Los hábitos esquivos de este pájaro lo mantienen fuera de la vista del observador. Imagen de http://www.seo.org

Los delincuentes no sólo son los que indiscriminadamente, sin licencia, sin reparar en el momento de la caza, matan, transportan, comercian o cocinan animales silvestres… los mayores delincuentes son quienes con su dinero corrompen a toda la sociedad generando actividades ilegales y creando redes criminales de exterminación de especies.

Y estas redes criminales no actúan únicamente en el ámbito de los animales silvestres, sino del patrimonio artístico e incluso de los órganos humanos. En los conflictos de Oriente se han asaltado museos o yacimientos arqueológicos de los que “desaparecen” piezas que luego aparecerán en Londres o California… de los bosques selváticos desaparecen los pangolines porque se sirven como plato de lujo en China.
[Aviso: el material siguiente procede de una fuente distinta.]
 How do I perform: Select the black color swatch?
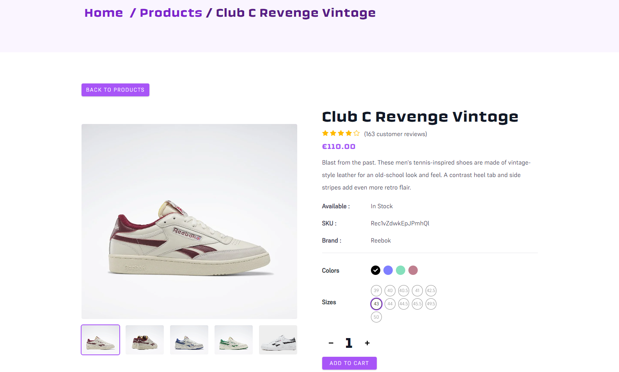pos(376,270)
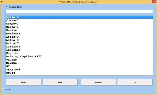The width and height of the screenshot is (157, 95).
Task: Select SAAB 9-3 entry
Action: (79, 69)
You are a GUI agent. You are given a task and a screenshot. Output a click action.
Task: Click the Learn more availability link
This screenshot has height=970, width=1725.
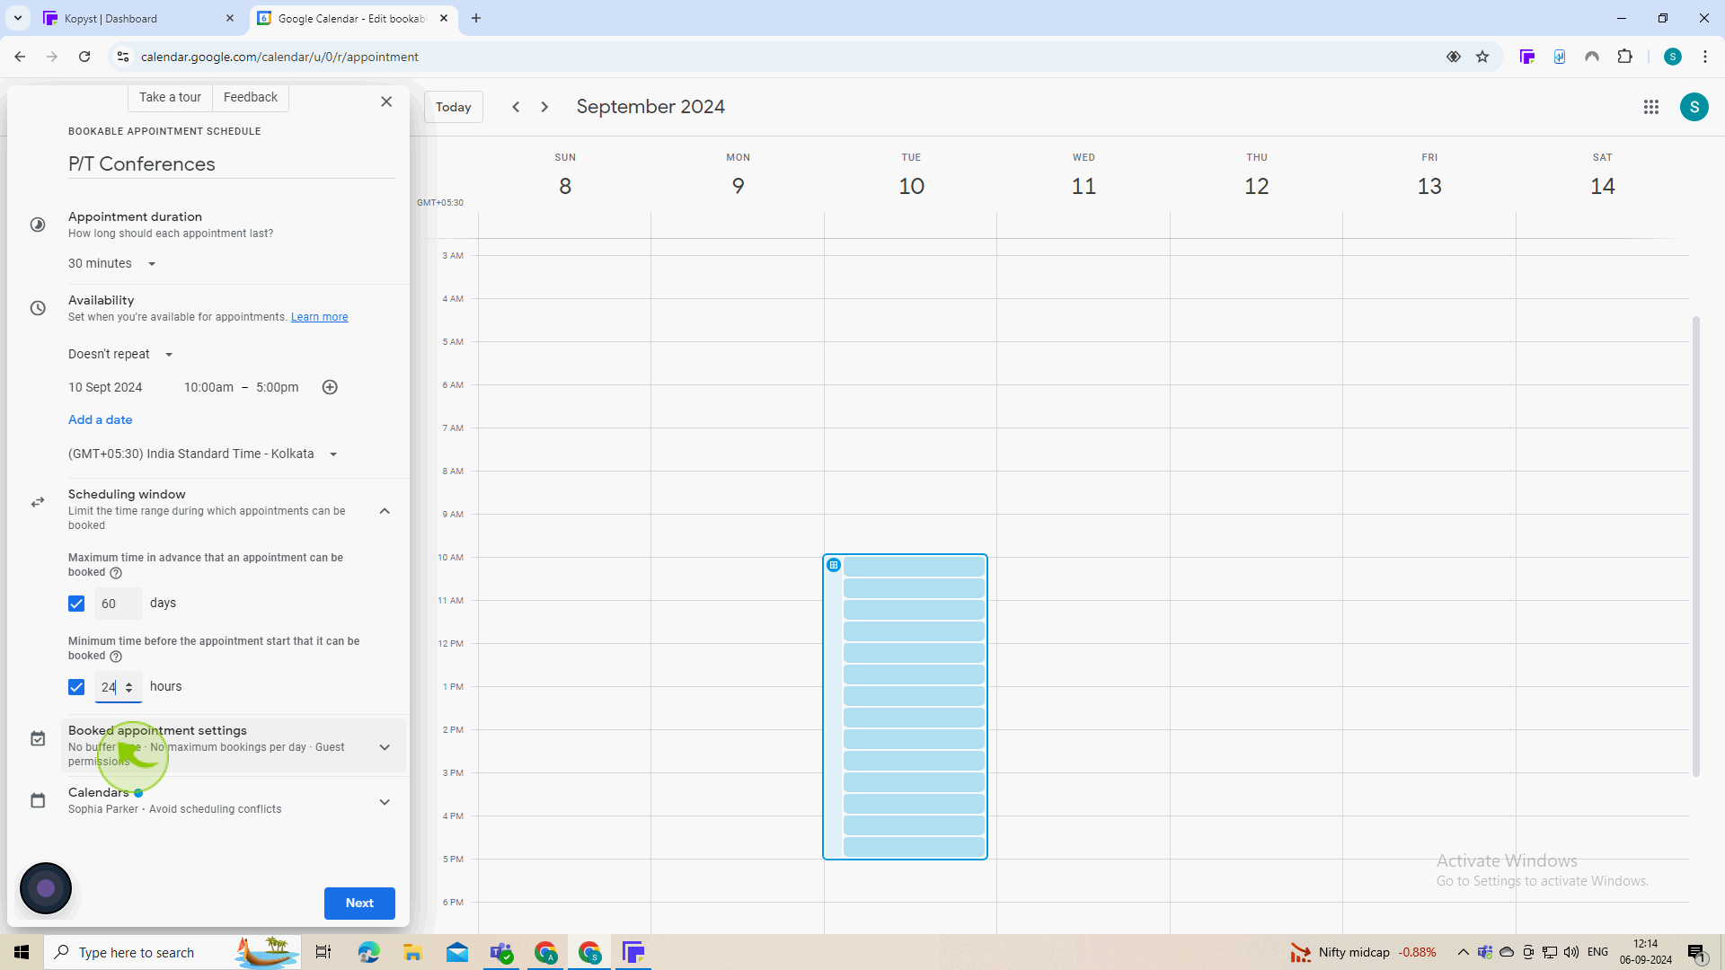320,317
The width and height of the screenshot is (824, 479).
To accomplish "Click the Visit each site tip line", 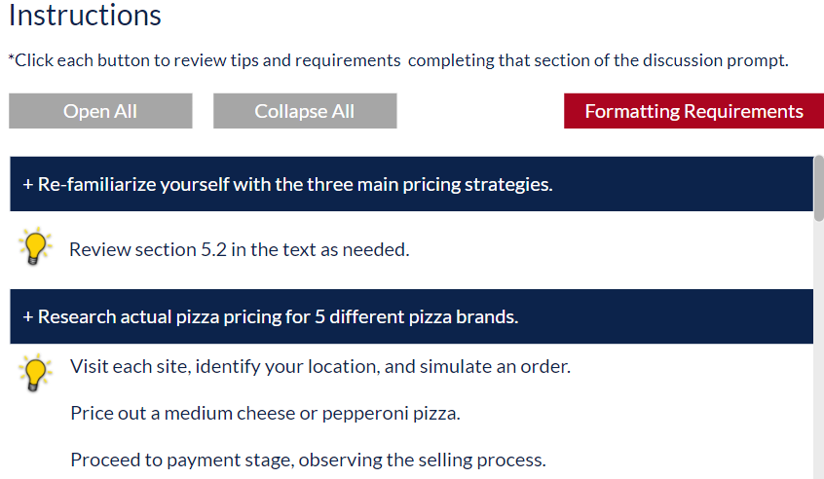I will pyautogui.click(x=320, y=366).
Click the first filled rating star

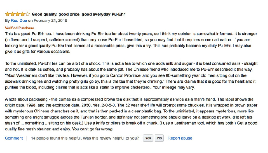point(7,15)
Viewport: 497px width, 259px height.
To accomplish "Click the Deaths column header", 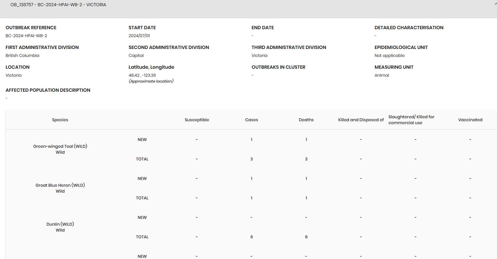I will [x=306, y=120].
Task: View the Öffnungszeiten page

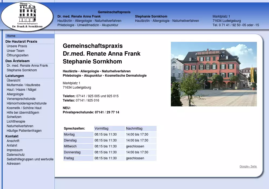Action: [x=18, y=55]
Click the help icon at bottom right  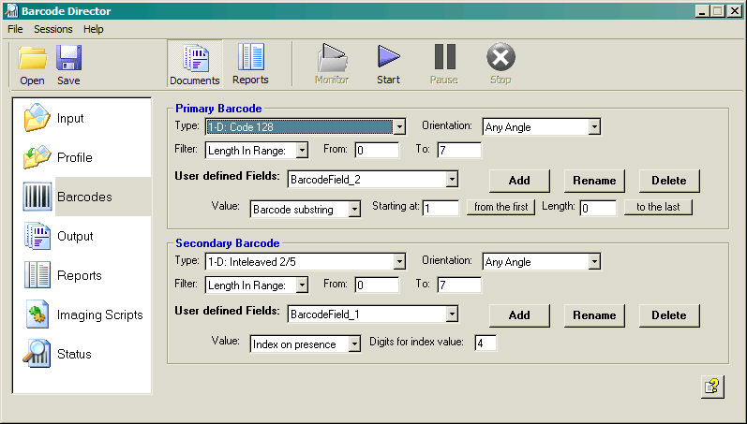pyautogui.click(x=711, y=387)
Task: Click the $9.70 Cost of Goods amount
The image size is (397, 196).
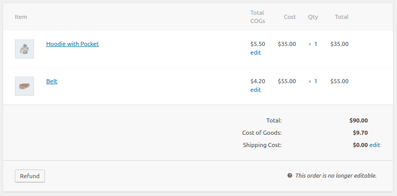Action: (x=360, y=133)

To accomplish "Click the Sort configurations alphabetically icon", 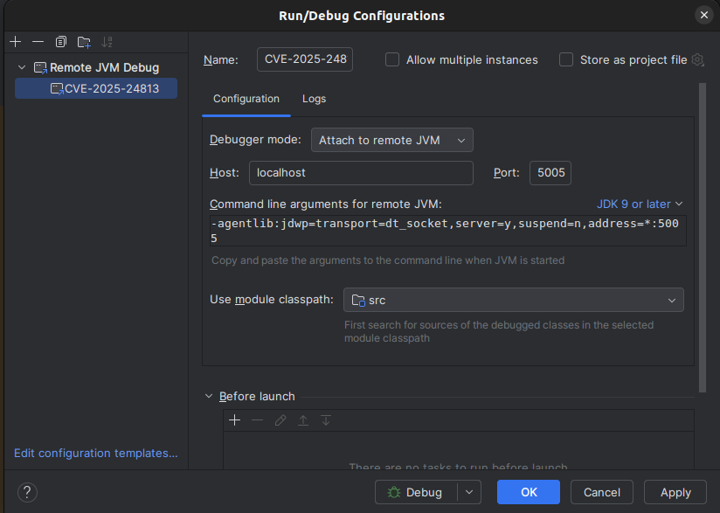I will point(107,42).
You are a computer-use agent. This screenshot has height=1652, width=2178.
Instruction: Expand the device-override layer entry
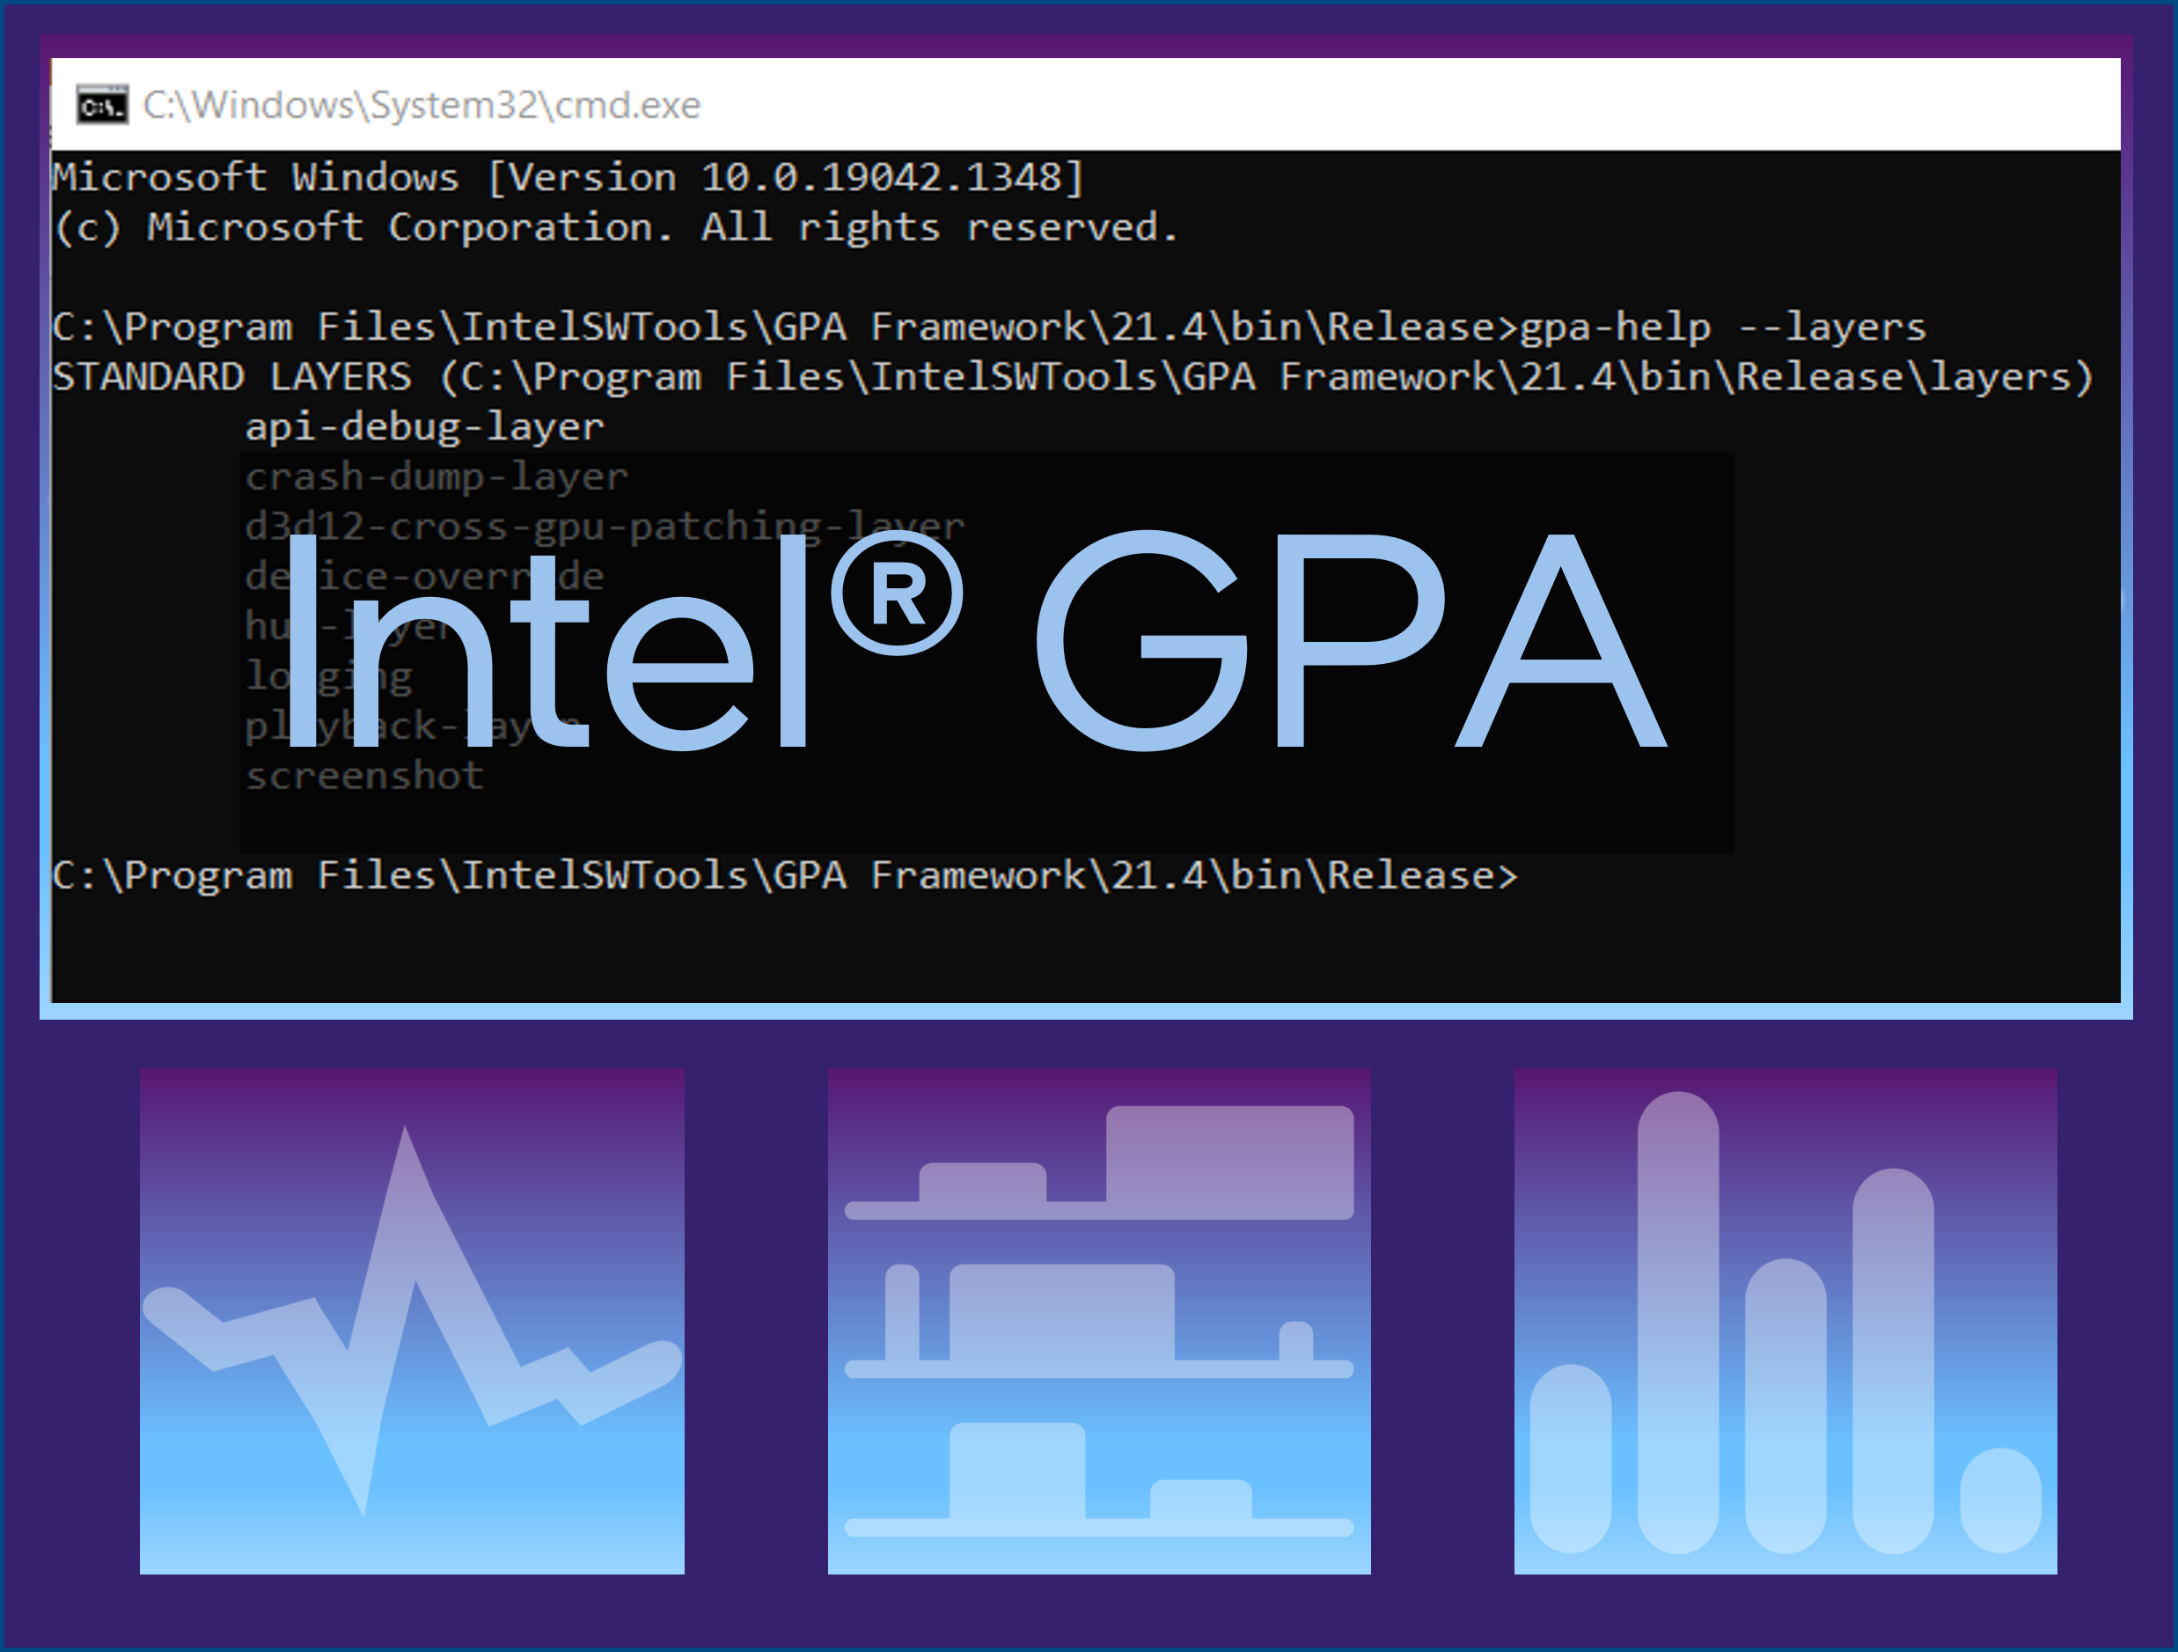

No es un problema para los conservacionistas. Es un drama para el Planeta. Combatir esta lacra es un desafío para los gobiernos, un desafío en el que cada uno de los ciudadanos tiene mucho que decir. Denunciando a los casos de expolio, criticando a aquellos que se ufanan de sus actividades furtivas, rechazando el consumo de animales de procedencia ilegal y exigiendo siempre a las autoridades medidas ejemplares para los violadores de nuestros ecosistemas.

Todos podemos hacer algo para aumentar la sensibilización social ante el problema. Aunque la resolución total del problema no la vamos a ver jamás, porque el hombre-esquilmador, el potentado devorador de currucas u oropéndolas es una especie que por desgracia no está en peligro de extinción.